▸ WHAT YOU WILL DO: Exactly the lines from the beginning of the records to the line with "440x583 pixels.", both ends included, are to be given again, and pictures are to be left out.

▸ Saved data entries:
_ _ _ _

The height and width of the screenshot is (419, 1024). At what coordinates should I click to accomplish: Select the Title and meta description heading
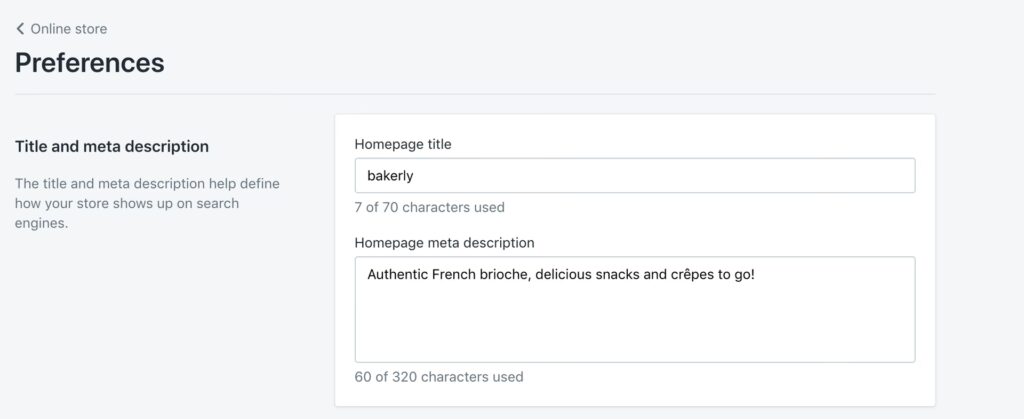tap(112, 146)
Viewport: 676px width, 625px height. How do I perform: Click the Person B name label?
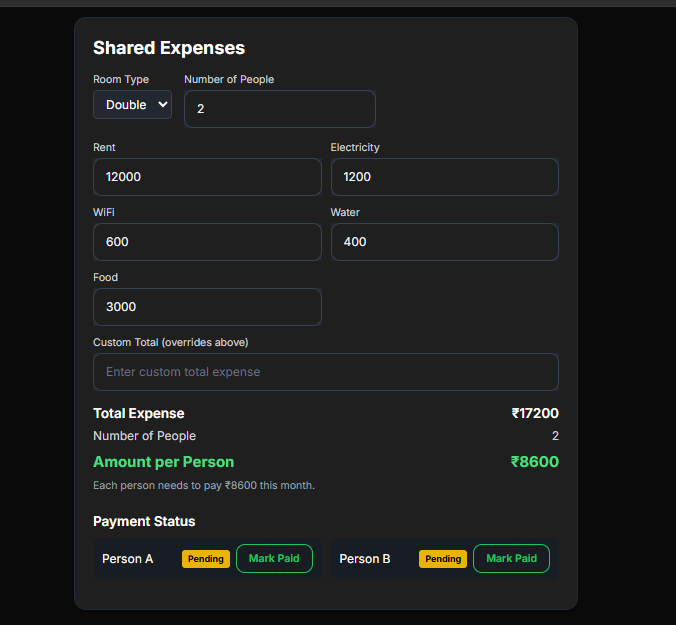point(365,559)
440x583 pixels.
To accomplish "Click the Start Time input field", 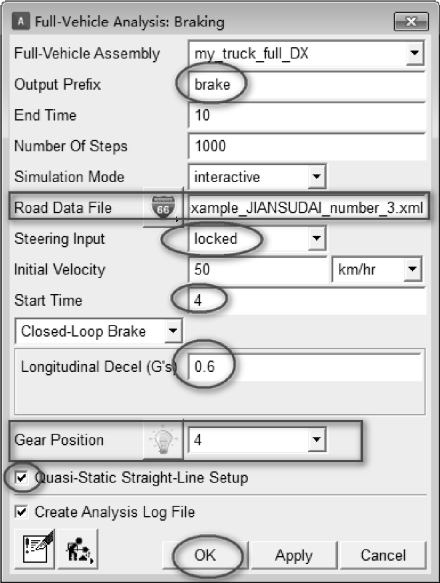I will click(306, 300).
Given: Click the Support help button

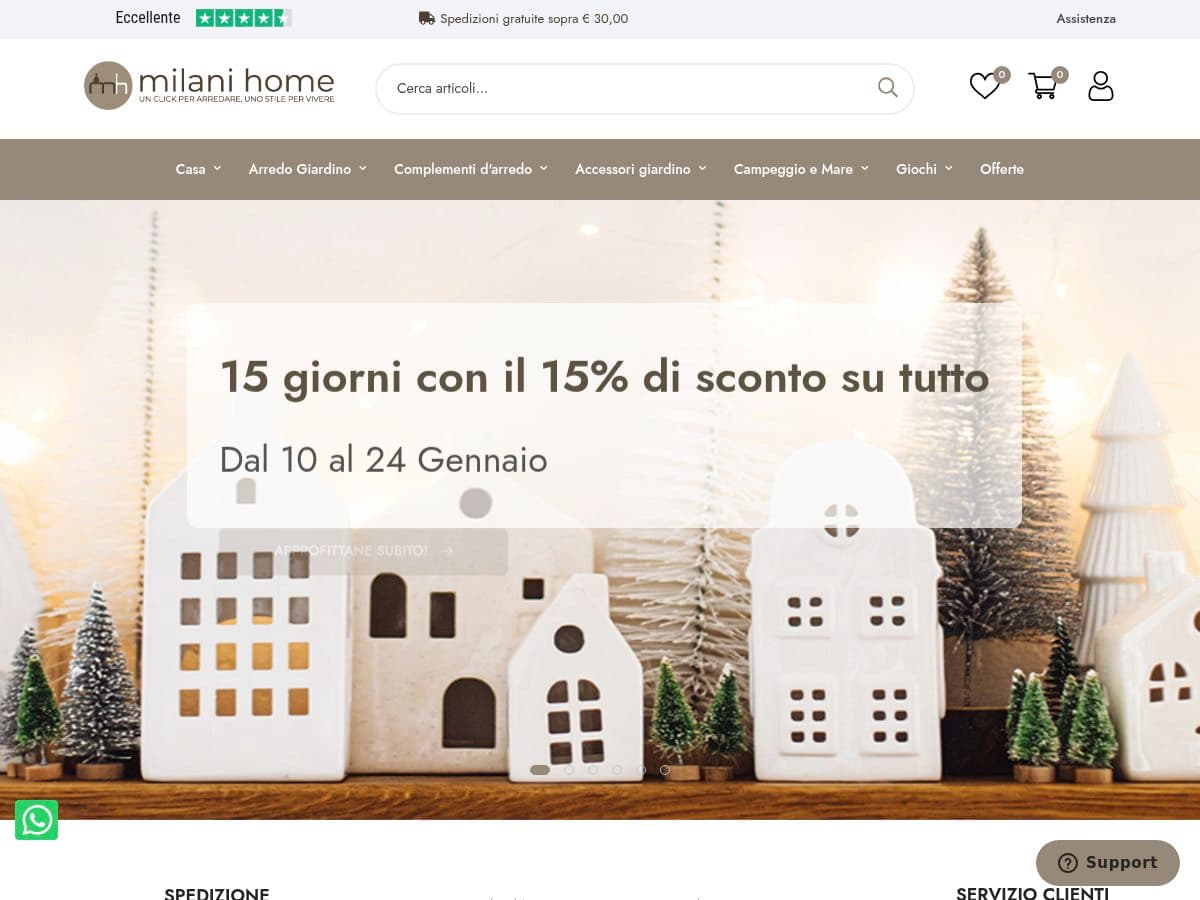Looking at the screenshot, I should point(1108,862).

_ _ _ _

▸ RESULT FOR THIS EXERCISE:
The height and width of the screenshot is (419, 1024). At what coordinates should I click to accomplish: Select the Title and meta description heading
tap(112, 146)
Viewport: 676px width, 625px height. How do I perform: Click the Person B name label?
point(365,559)
440x583 pixels.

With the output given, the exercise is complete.